** Opening Entries provided block **

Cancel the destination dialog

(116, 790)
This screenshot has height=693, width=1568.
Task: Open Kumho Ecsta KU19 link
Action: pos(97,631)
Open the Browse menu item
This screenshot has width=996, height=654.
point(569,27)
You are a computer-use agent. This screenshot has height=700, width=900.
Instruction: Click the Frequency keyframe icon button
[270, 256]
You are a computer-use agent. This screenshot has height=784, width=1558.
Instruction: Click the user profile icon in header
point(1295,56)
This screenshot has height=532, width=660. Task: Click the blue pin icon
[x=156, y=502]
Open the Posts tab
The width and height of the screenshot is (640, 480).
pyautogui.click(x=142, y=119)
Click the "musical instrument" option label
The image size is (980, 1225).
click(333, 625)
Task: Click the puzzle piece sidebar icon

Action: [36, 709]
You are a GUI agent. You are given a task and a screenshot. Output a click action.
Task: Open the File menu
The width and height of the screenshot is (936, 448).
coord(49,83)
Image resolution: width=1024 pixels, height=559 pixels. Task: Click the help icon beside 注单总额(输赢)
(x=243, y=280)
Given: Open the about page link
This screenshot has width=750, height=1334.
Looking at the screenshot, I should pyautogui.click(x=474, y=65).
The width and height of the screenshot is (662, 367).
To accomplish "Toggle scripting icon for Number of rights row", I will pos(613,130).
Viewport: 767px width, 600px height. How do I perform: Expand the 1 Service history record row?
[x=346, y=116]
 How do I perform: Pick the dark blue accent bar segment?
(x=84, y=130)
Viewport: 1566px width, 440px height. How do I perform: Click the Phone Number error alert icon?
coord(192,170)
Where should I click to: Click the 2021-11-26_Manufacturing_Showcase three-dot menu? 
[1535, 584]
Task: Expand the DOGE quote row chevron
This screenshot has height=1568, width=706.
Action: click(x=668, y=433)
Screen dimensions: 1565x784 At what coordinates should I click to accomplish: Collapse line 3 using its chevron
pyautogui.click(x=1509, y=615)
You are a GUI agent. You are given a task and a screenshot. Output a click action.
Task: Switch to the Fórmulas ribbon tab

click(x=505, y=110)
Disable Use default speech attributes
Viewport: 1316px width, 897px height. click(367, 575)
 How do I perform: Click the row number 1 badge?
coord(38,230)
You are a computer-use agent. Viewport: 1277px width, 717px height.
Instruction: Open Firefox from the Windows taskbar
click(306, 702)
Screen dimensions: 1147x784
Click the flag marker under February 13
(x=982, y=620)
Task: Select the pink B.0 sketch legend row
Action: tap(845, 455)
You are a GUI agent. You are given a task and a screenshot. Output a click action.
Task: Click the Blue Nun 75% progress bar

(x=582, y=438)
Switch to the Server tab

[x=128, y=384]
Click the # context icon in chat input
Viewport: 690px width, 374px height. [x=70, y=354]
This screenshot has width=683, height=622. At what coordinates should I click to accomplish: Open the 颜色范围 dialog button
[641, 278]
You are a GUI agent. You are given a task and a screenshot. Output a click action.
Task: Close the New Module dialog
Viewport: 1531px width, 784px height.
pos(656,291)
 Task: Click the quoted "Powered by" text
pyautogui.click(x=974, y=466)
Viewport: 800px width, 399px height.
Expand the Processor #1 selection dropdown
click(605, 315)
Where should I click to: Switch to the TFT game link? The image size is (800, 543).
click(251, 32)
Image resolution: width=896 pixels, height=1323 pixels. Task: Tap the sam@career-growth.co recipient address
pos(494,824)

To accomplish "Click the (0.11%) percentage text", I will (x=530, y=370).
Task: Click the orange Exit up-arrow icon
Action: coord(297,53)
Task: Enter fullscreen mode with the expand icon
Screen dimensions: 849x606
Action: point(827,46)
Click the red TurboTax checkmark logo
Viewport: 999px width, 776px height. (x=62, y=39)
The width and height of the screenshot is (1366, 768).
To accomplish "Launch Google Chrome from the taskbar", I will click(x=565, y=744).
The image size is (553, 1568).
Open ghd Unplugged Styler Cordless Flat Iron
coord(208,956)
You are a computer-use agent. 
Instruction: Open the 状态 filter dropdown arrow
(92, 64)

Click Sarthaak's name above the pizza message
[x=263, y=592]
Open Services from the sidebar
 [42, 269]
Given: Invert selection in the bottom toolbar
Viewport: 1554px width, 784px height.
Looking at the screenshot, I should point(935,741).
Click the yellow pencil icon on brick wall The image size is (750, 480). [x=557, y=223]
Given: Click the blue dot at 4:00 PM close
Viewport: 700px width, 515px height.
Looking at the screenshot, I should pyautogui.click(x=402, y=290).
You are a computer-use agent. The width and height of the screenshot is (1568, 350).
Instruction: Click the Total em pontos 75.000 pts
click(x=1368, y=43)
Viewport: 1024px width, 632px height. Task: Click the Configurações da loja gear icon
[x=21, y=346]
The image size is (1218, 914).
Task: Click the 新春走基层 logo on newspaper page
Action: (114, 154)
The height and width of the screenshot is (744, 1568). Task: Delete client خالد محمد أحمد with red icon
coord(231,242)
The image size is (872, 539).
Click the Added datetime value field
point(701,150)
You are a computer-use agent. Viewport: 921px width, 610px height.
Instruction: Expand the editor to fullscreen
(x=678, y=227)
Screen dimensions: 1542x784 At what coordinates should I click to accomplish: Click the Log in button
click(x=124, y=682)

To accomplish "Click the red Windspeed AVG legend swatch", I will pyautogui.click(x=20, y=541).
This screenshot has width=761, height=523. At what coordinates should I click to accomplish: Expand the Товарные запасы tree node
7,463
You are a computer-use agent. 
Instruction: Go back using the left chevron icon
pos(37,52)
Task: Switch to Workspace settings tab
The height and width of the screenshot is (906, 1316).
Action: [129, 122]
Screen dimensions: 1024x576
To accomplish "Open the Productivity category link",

** Closing Entries provided block **

◆ **Required work**:
Exact reproduction of all the material is needed.

◆ **Task result**:
Cancel the destination dialog

(116, 790)
This screenshot has height=693, width=1568.
Task: Open Kumho Ecsta KU19 link
Action: pos(97,631)
Open the Browse menu item
This screenshot has width=996, height=654.
point(569,27)
You are a computer-use agent. This screenshot has height=700, width=900.
Instruction: Click the Frequency keyframe icon button
[270, 256]
You are a computer-use agent. This screenshot has height=784, width=1558.
Instruction: Click the user profile icon in header
point(1295,56)
This screenshot has height=532, width=660. Task: Click the blue pin icon
[x=156, y=502]
Open the Posts tab
The width and height of the screenshot is (640, 480).
pyautogui.click(x=142, y=119)
Click the "musical instrument" option label
The image size is (980, 1225).
click(333, 625)
Task: Click the puzzle piece sidebar icon

Action: [36, 709]
You are a GUI agent. You are given a task and a screenshot. Output a click action.
Task: Open the File menu
The width and height of the screenshot is (936, 448).
coord(49,83)
Image resolution: width=1024 pixels, height=559 pixels. Task: Click the help icon beside 注单总额(输赢)
(x=243, y=280)
Given: Open the about page link
This screenshot has width=750, height=1334.
Looking at the screenshot, I should pyautogui.click(x=474, y=65).
The width and height of the screenshot is (662, 367).
To accomplish "Toggle scripting icon for Number of rights row", I will pos(613,130).
Viewport: 767px width, 600px height. How do I perform: Expand the 1 Service history record row?
[x=346, y=116]
 How do I perform: Pick the dark blue accent bar segment?
(x=84, y=130)
Viewport: 1566px width, 440px height. How do I perform: Click the Phone Number error alert icon?
coord(192,170)
Where should I click to: Click the 2021-11-26_Manufacturing_Showcase three-dot menu? 
[1535, 584]
Task: Expand the DOGE quote row chevron
This screenshot has height=1568, width=706.
Action: click(x=668, y=433)
Screen dimensions: 1565x784 At what coordinates should I click to accomplish: Collapse line 3 using its chevron
pyautogui.click(x=1509, y=615)
You are a GUI agent. You are given a task and a screenshot. Output a click action.
Task: Switch to the Fórmulas ribbon tab

click(x=505, y=110)
Disable Use default speech attributes
Viewport: 1316px width, 897px height. click(367, 575)
 How do I perform: Click the row number 1 badge?
coord(38,230)
You are a computer-use agent. Viewport: 1277px width, 717px height.
Instruction: Open Firefox from the Windows taskbar
click(306, 702)
Screen dimensions: 1147x784
Click the flag marker under February 13
(x=982, y=620)
Task: Select the pink B.0 sketch legend row
Action: tap(845, 455)
You are a GUI agent. You are given a task and a screenshot. Output a click action.
Task: Click the Blue Nun 75% progress bar

(x=582, y=438)
Switch to the Server tab

[x=128, y=384]
Click the # context icon in chat input
Viewport: 690px width, 374px height. [x=70, y=354]
This screenshot has width=683, height=622. At what coordinates should I click to accomplish: Open the 颜色范围 dialog button
[641, 278]
You are a GUI agent. You are given a task and a screenshot. Output a click action.
Task: Close the New Module dialog
Viewport: 1531px width, 784px height.
pos(656,291)
 Task: Click the quoted "Powered by" text
pyautogui.click(x=974, y=466)
Viewport: 800px width, 399px height.
Expand the Processor #1 selection dropdown
click(605, 315)
Where should I click to: Switch to the TFT game link? The image size is (800, 543).
click(251, 32)
Image resolution: width=896 pixels, height=1323 pixels. Task: Tap the sam@career-growth.co recipient address
pos(494,824)

To accomplish "Click the (0.11%) percentage text", I will (x=530, y=370).
Task: Click the orange Exit up-arrow icon
Action: coord(297,53)
Task: Enter fullscreen mode with the expand icon
Screen dimensions: 849x606
Action: point(827,46)
Click the red TurboTax checkmark logo
Viewport: 999px width, 776px height. (x=62, y=39)
The width and height of the screenshot is (1366, 768).
To accomplish "Launch Google Chrome from the taskbar", I will click(x=565, y=744).
The image size is (553, 1568).
Open ghd Unplugged Styler Cordless Flat Iron
coord(208,956)
You are a computer-use agent. 
Instruction: Open the 状态 filter dropdown arrow
(92, 64)

Click Sarthaak's name above the pizza message
[x=263, y=592]
Open Services from the sidebar
 [42, 269]
Given: Invert selection in the bottom toolbar
Viewport: 1554px width, 784px height.
Looking at the screenshot, I should point(935,741).
Click the yellow pencil icon on brick wall The image size is (750, 480). [x=557, y=223]
Given: Click the blue dot at 4:00 PM close
Viewport: 700px width, 515px height.
Looking at the screenshot, I should pyautogui.click(x=402, y=290).
You are a computer-use agent. The width and height of the screenshot is (1568, 350).
Instruction: Click the Total em pontos 75.000 pts
click(x=1368, y=43)
Viewport: 1024px width, 632px height. Task: Click the Configurações da loja gear icon
[x=21, y=346]
The image size is (1218, 914).
Task: Click the 新春走基层 logo on newspaper page
Action: (114, 154)
The height and width of the screenshot is (744, 1568). Task: Delete client خالد محمد أحمد with red icon
coord(231,242)
The image size is (872, 539).
Click the Added datetime value field
point(701,150)
You are a computer-use agent. Viewport: 921px width, 610px height.
Instruction: Expand the editor to fullscreen
(x=678, y=227)
Screen dimensions: 1542x784 At what coordinates should I click to accomplish: Click the Log in button
click(x=124, y=682)

To accomplish "Click the red Windspeed AVG legend swatch", I will pyautogui.click(x=20, y=541).
This screenshot has width=761, height=523. At what coordinates should I click to accomplish: Expand the Товарные запасы tree node
7,463
You are a computer-use agent. 
Instruction: Go back using the left chevron icon
pos(37,52)
Task: Switch to Workspace settings tab
The height and width of the screenshot is (906, 1316).
Action: [129, 122]
Screen dimensions: 1024x576
To accomplish "Open the Productivity category link",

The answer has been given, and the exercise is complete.